%%
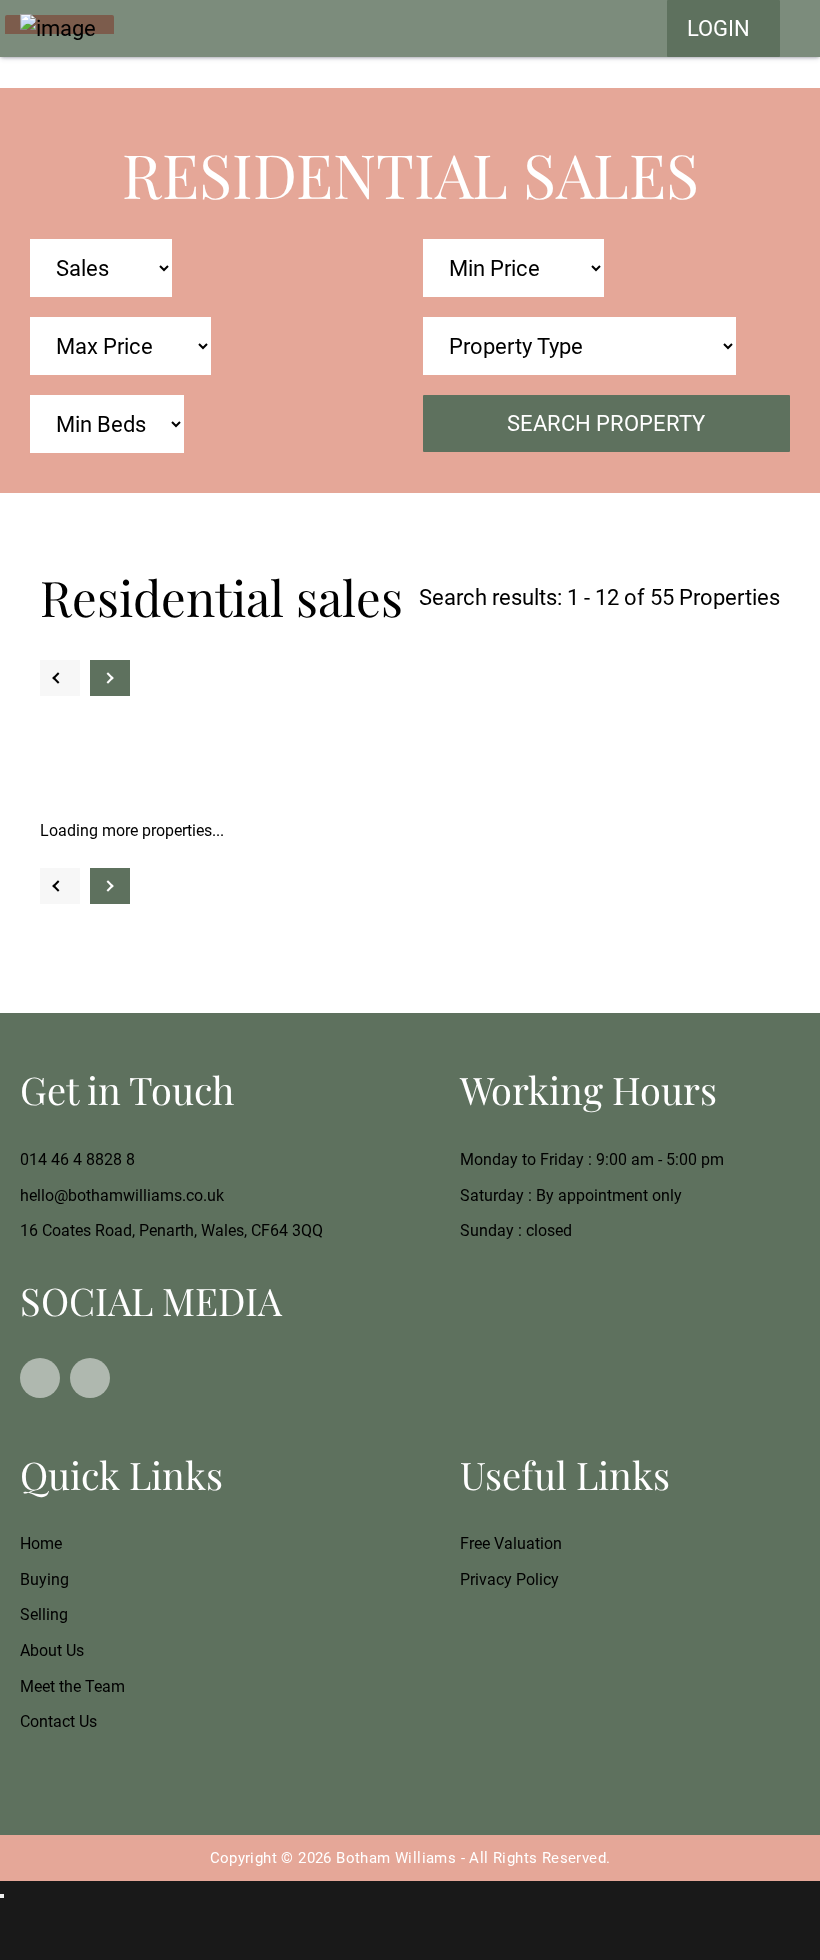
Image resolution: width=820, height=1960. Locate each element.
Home (41, 1543)
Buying (44, 1579)
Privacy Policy (509, 1579)
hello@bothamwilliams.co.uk (122, 1195)
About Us (52, 1650)
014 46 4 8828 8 (77, 1159)
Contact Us (58, 1721)
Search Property (606, 423)
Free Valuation (511, 1543)
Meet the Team (72, 1686)
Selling (44, 1614)
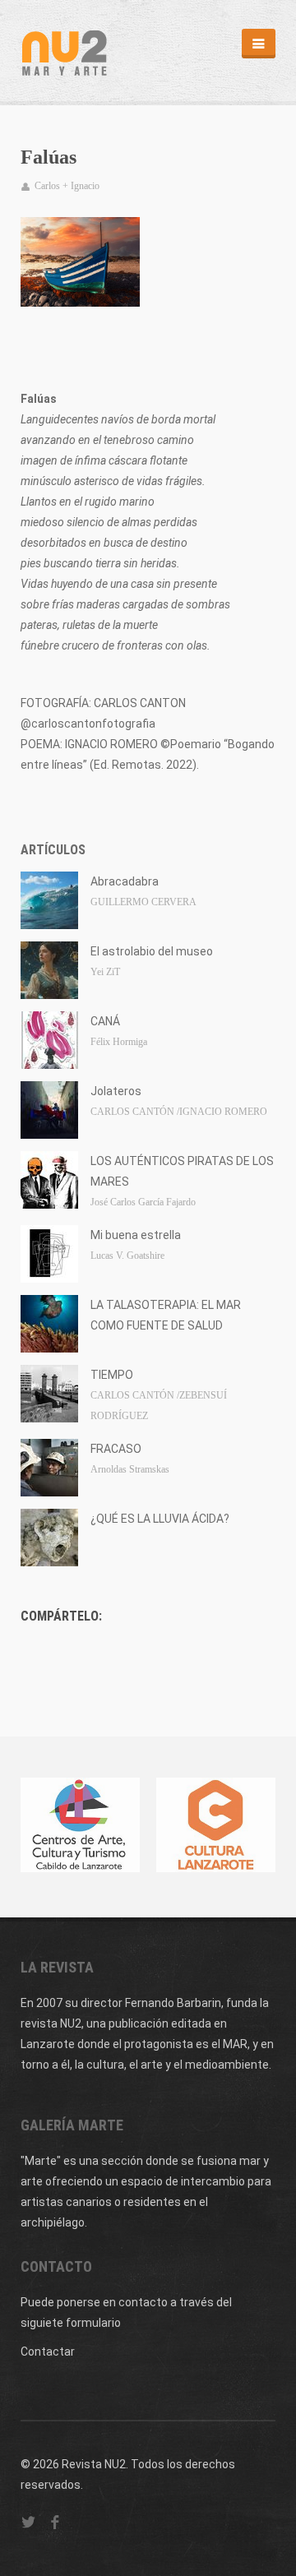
%%
From the line containing "Buying (44, 1579)" through the last line of the listing, inclusive, transcribe every line exactly and nothing else; the pictures stay out.

- _EXERCISE SOLUTION_:
Buying (44, 1579)
Privacy Policy (509, 1579)
hello@bothamwilliams.co.uk (122, 1195)
About Us (52, 1650)
014 46 4 8828 8 (77, 1159)
Contact Us (58, 1721)
Search Property (606, 423)
Free Valuation (511, 1543)
Meet the Team (72, 1686)
Selling (44, 1614)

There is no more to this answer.